(TASK GOAL):
What lines in the records below mention "info"? List them all.

(Saved data entries):
= Beginning of Section =

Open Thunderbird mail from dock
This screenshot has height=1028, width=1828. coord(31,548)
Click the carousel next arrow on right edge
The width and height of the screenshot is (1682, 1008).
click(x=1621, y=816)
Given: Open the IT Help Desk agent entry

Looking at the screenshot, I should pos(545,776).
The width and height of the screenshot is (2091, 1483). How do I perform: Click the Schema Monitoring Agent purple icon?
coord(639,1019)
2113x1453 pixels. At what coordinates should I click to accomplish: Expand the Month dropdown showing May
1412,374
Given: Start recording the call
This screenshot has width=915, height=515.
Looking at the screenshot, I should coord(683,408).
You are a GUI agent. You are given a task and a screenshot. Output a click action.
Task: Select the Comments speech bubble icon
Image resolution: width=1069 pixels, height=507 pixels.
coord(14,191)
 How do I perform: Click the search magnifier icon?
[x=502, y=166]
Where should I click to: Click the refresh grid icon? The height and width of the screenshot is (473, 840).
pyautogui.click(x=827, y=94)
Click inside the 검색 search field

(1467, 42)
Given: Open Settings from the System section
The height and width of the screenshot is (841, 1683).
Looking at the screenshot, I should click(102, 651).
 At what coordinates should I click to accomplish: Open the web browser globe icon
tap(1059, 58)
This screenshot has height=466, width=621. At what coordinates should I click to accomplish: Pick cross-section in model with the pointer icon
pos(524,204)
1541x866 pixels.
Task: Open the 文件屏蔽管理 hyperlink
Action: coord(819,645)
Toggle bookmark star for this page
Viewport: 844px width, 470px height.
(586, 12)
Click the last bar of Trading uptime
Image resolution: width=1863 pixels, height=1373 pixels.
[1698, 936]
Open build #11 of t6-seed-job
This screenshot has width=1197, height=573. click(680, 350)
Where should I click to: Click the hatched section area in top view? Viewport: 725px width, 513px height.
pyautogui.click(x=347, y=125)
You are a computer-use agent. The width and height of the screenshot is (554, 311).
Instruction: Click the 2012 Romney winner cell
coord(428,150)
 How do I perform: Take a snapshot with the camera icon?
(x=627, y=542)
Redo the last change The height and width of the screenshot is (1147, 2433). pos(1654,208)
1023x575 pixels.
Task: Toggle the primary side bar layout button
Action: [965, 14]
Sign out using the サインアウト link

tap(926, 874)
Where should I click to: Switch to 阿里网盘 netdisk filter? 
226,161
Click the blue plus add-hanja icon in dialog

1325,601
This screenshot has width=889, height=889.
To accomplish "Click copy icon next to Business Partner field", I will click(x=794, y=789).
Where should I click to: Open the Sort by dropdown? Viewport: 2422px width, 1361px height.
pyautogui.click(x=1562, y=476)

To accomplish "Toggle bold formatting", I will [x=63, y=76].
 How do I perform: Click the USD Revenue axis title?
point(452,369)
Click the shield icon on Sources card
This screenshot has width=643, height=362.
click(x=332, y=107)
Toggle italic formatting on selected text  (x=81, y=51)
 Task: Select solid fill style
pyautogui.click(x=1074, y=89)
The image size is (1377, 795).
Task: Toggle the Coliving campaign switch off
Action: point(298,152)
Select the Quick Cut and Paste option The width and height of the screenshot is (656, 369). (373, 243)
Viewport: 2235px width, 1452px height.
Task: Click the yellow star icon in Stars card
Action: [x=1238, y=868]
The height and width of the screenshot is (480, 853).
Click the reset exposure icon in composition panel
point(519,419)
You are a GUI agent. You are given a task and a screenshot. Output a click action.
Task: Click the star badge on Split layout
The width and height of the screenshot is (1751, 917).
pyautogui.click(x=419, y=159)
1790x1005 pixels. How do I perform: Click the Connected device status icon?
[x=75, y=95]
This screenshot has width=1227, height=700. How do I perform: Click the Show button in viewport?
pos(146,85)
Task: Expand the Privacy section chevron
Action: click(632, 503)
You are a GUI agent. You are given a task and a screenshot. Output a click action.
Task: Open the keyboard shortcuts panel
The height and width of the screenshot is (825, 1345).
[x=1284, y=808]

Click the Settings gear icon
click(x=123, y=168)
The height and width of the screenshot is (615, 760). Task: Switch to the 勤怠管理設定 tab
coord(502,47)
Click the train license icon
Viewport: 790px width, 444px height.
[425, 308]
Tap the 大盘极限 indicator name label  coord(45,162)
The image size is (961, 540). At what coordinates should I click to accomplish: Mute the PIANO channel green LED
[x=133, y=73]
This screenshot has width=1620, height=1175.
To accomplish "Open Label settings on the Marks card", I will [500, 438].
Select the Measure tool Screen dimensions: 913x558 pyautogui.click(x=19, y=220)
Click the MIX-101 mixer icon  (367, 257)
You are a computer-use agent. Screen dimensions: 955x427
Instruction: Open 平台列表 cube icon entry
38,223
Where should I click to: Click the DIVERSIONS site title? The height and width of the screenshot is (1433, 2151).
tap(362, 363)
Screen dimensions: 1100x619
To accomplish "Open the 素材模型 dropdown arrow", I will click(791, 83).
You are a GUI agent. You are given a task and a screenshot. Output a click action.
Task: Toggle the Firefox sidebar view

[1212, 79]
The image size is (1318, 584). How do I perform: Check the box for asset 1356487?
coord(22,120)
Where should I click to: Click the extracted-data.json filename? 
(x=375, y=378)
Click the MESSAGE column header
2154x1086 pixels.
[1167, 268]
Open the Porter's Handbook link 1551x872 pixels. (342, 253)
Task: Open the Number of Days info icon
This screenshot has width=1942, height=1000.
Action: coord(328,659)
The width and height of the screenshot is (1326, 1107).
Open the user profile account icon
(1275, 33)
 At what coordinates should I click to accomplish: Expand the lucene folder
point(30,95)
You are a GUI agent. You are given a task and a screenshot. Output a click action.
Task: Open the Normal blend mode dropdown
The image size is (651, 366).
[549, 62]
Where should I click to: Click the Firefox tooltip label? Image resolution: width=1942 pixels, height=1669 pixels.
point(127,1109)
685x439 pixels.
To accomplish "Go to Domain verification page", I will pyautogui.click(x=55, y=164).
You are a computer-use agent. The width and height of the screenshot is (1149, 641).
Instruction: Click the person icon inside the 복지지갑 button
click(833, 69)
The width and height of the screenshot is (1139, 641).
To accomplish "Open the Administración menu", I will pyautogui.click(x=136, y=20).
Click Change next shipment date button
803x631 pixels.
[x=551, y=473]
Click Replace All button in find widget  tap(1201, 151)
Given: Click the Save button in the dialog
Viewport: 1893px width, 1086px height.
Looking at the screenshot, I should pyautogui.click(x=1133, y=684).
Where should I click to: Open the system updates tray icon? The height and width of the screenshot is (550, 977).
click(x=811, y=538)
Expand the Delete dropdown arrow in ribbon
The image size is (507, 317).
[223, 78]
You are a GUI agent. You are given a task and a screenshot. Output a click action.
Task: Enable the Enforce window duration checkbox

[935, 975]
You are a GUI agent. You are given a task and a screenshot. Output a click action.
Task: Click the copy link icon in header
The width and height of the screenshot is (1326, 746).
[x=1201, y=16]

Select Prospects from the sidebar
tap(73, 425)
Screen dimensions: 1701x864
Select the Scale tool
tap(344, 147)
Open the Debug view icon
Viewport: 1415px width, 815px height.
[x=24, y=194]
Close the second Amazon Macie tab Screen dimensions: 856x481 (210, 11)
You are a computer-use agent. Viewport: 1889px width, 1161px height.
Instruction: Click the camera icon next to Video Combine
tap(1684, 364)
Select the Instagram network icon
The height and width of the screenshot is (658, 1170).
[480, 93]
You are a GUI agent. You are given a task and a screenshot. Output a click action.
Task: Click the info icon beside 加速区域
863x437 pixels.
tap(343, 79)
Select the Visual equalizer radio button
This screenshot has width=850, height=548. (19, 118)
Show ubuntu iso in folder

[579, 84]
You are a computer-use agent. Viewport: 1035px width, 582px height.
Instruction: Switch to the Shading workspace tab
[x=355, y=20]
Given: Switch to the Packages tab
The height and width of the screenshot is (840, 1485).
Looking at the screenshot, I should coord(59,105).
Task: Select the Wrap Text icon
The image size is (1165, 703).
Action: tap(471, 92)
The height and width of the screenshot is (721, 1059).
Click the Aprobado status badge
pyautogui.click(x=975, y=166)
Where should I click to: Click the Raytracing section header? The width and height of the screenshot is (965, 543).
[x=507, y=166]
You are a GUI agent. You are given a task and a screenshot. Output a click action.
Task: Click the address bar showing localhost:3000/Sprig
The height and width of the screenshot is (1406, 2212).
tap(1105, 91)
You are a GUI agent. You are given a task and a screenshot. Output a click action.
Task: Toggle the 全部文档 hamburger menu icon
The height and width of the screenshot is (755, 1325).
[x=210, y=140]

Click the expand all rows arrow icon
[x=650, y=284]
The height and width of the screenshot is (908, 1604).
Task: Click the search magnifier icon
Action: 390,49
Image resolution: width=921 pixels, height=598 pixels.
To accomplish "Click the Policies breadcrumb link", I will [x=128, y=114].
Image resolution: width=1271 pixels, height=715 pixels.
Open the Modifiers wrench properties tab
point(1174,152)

= End of Section =

(RESULT):
Task: Open the Number of Days info icon
Task: Click the info icon beside 加速区域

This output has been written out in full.